◆ Task to complete
Please copy exactly the lines from the first in the records through the line that contains "1019x680 pixels.", but not the pictures.

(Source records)
▬▬▬▬▬▬

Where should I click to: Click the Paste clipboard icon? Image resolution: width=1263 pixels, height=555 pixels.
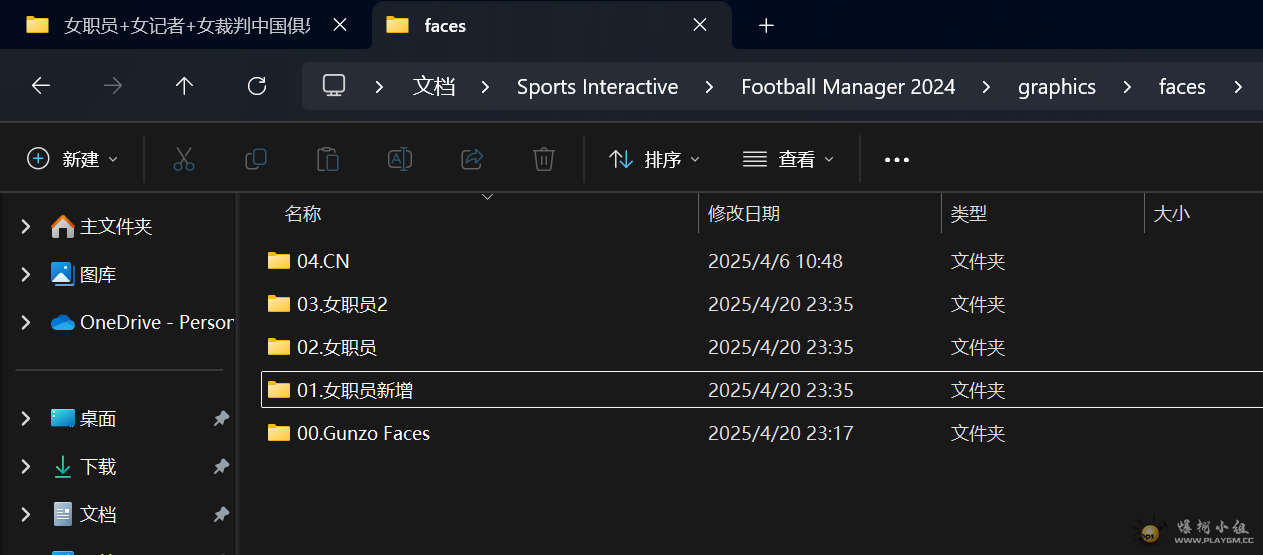coord(327,159)
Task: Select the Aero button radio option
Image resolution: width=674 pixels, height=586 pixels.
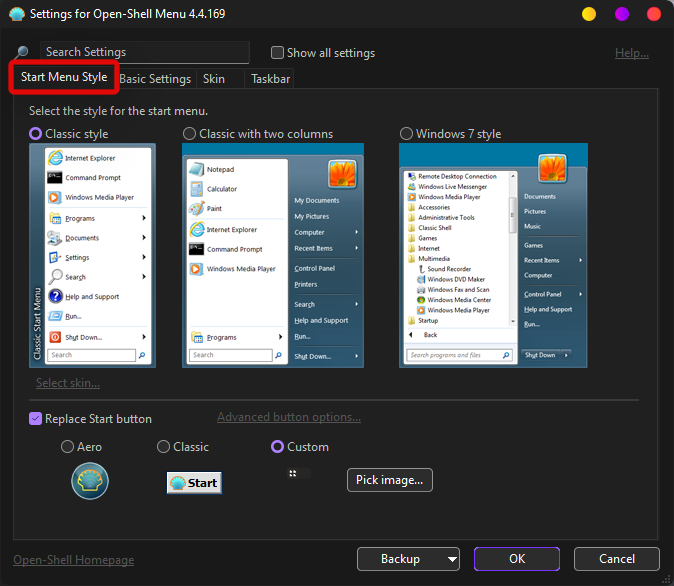Action: click(x=67, y=447)
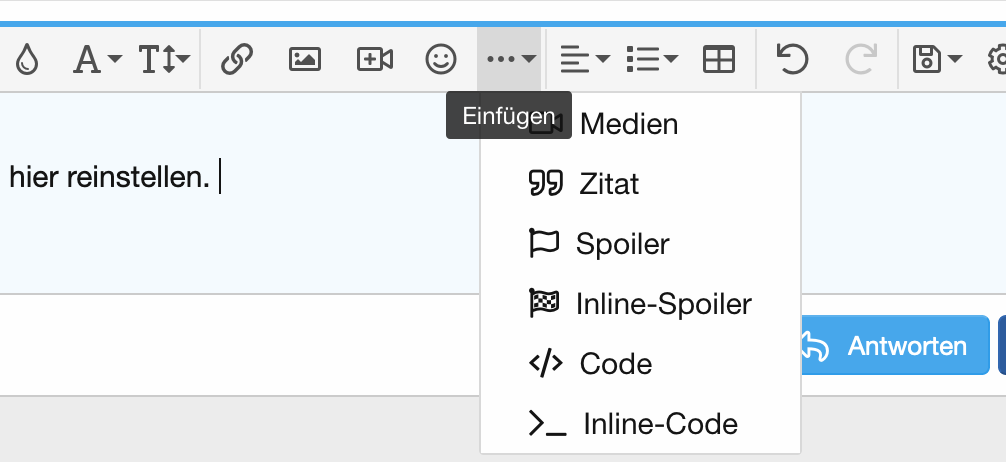This screenshot has width=1006, height=462.
Task: Click the insert link icon
Action: coord(236,60)
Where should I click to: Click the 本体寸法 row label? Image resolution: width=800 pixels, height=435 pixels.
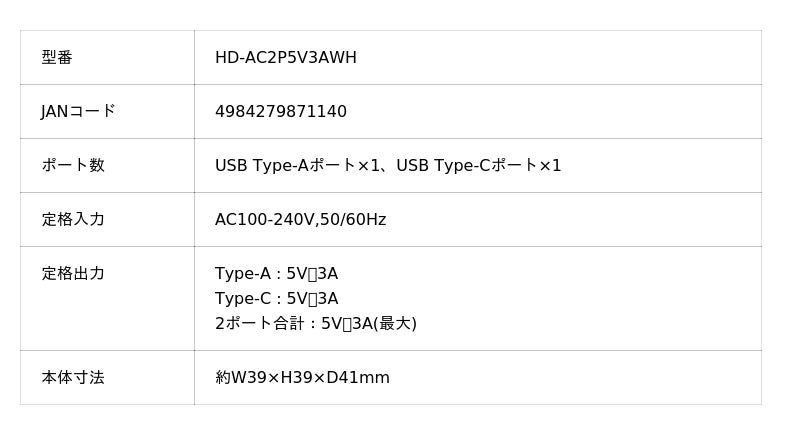[x=72, y=378]
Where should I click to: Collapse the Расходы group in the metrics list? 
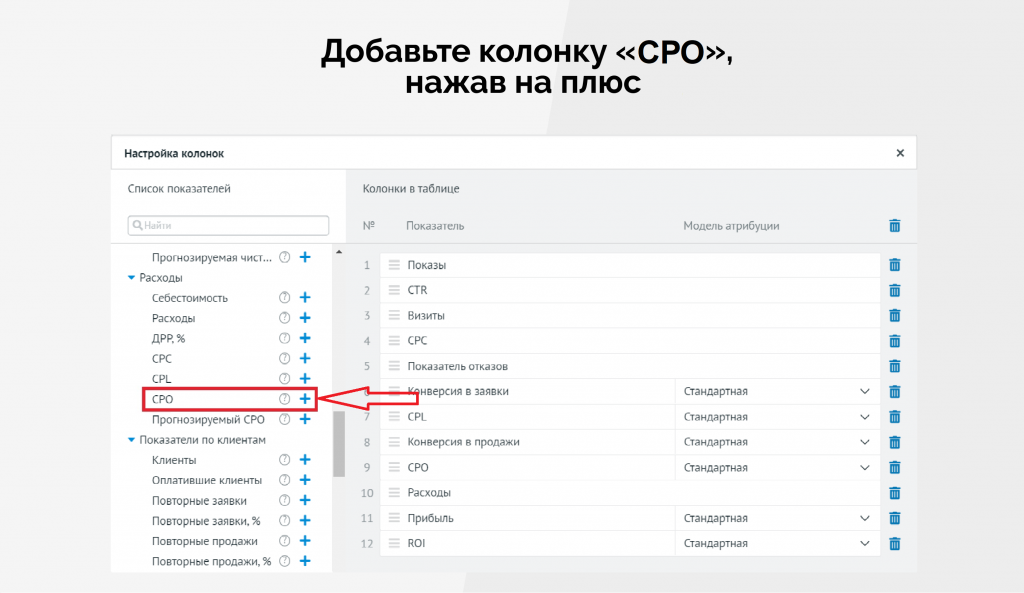click(x=131, y=278)
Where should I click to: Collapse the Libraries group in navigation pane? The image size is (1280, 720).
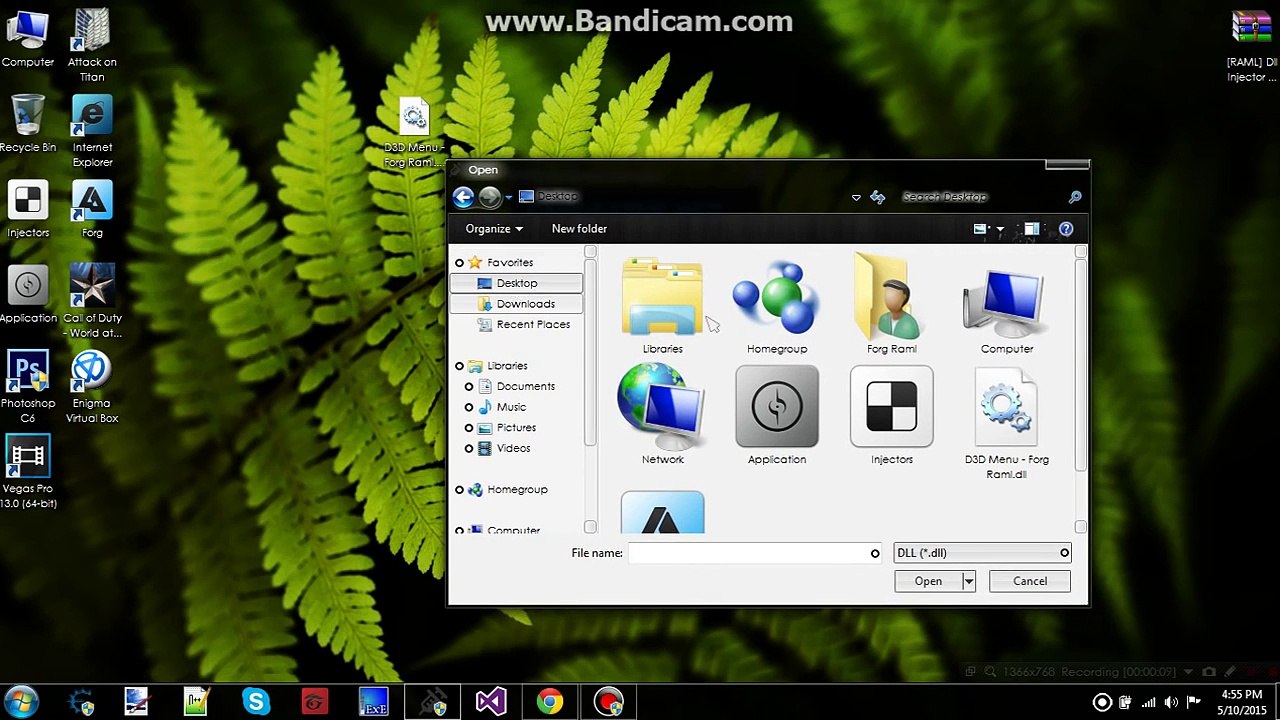click(459, 366)
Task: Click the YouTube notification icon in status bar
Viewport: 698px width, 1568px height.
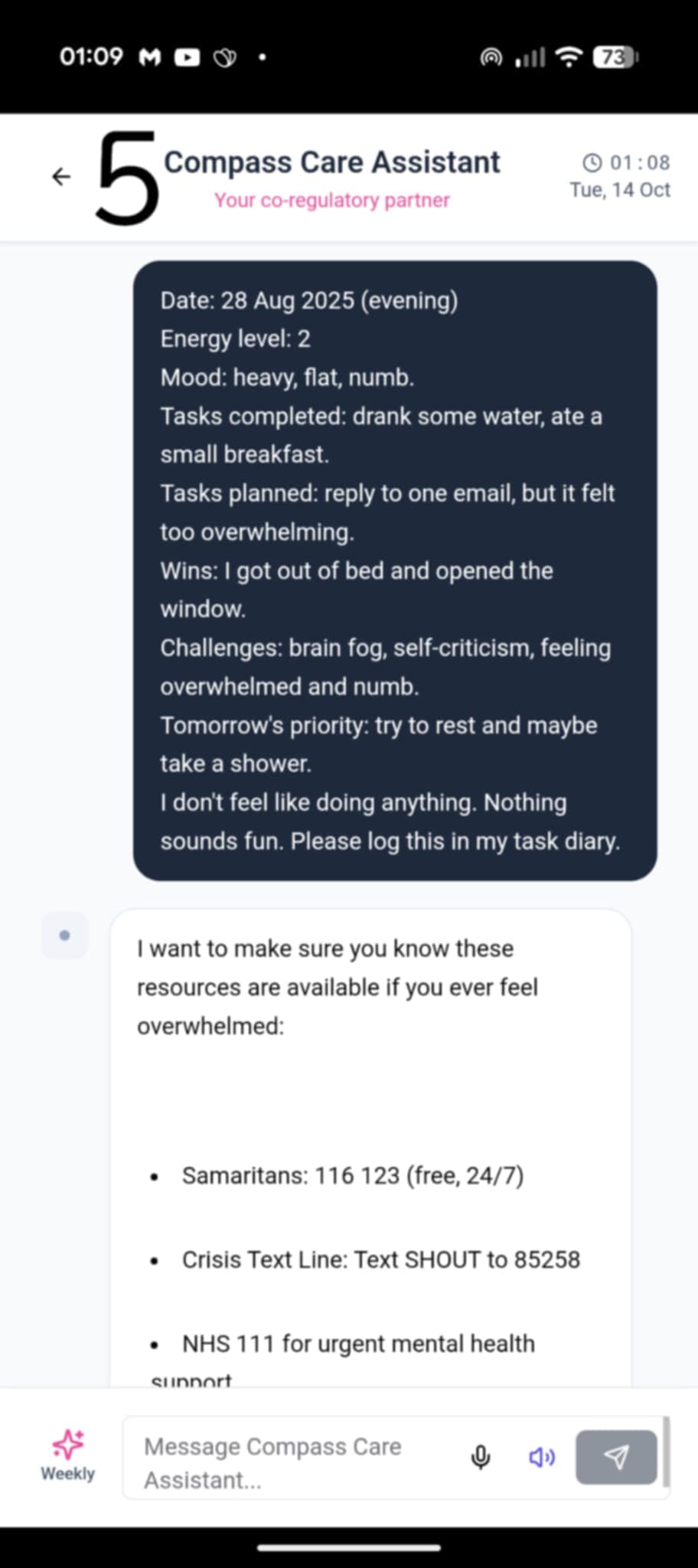Action: point(187,57)
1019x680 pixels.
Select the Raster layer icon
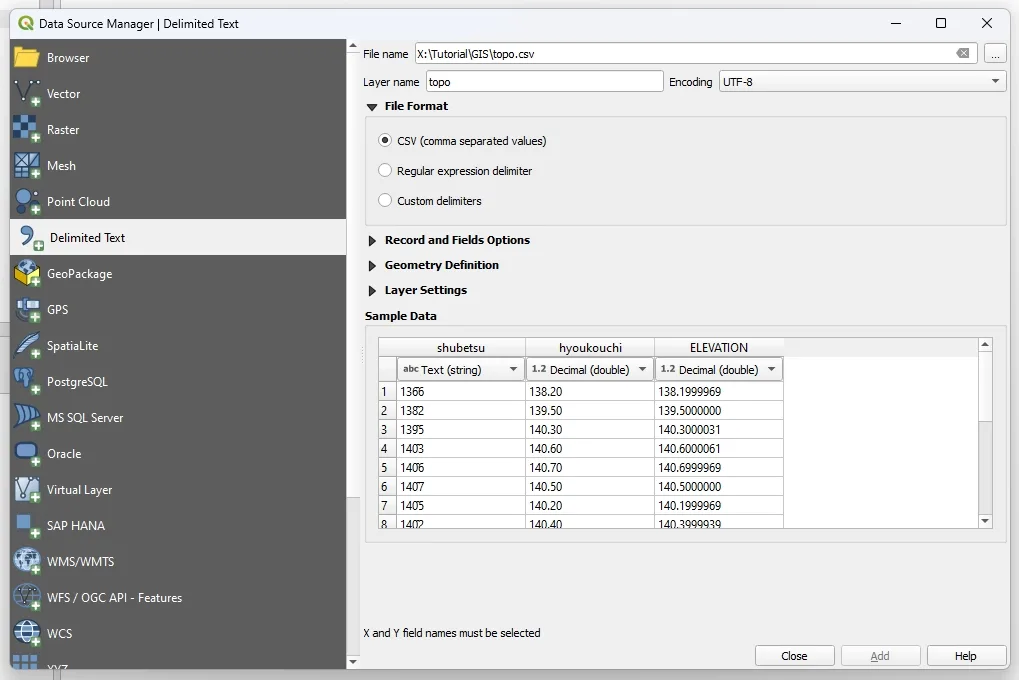27,130
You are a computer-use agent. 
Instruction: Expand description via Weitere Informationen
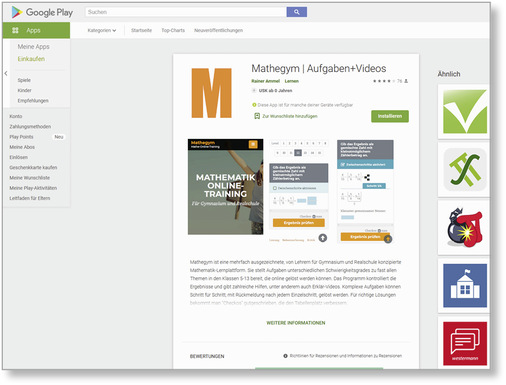(296, 323)
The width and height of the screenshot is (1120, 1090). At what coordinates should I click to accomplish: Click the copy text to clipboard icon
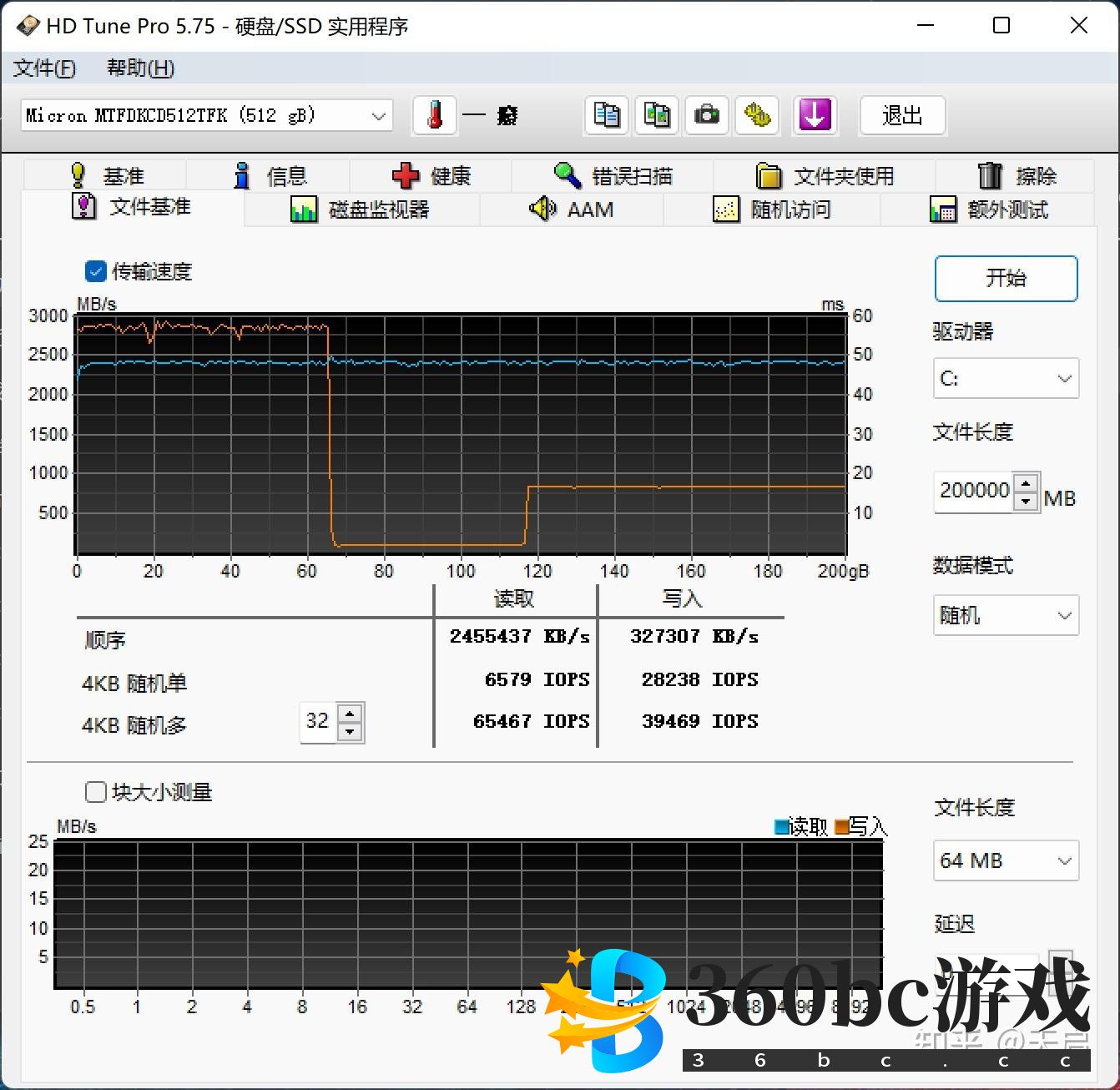(x=607, y=115)
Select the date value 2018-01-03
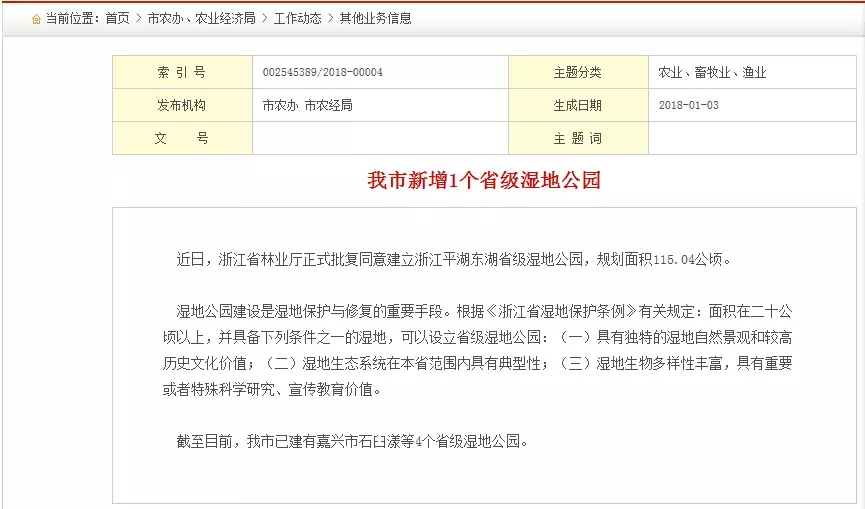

▬▬▬▬▬▬

◆ Solution to this problem
Where should I click to: Click the Paste clipboard icon? Image resolution: width=1263 pixels, height=555 pixels.
coord(327,159)
Task: Select the Aero button radio option
Image resolution: width=674 pixels, height=586 pixels.
Action: click(x=67, y=447)
This screenshot has width=1006, height=462.
Task: Click the insert link icon
Action: coord(236,60)
Where should I click to: Click the 本体寸法 row label? Image resolution: width=800 pixels, height=435 pixels.
[x=72, y=378]
Where should I click to: Collapse the Расходы group in the metrics list? 
click(x=131, y=278)
Where should I click to: Collapse the Libraries group in navigation pane? The image size is (1280, 720).
click(459, 366)
Task: Click the YouTube notification icon in status bar
Viewport: 698px width, 1568px height.
Action: point(187,57)
1019x680 pixels.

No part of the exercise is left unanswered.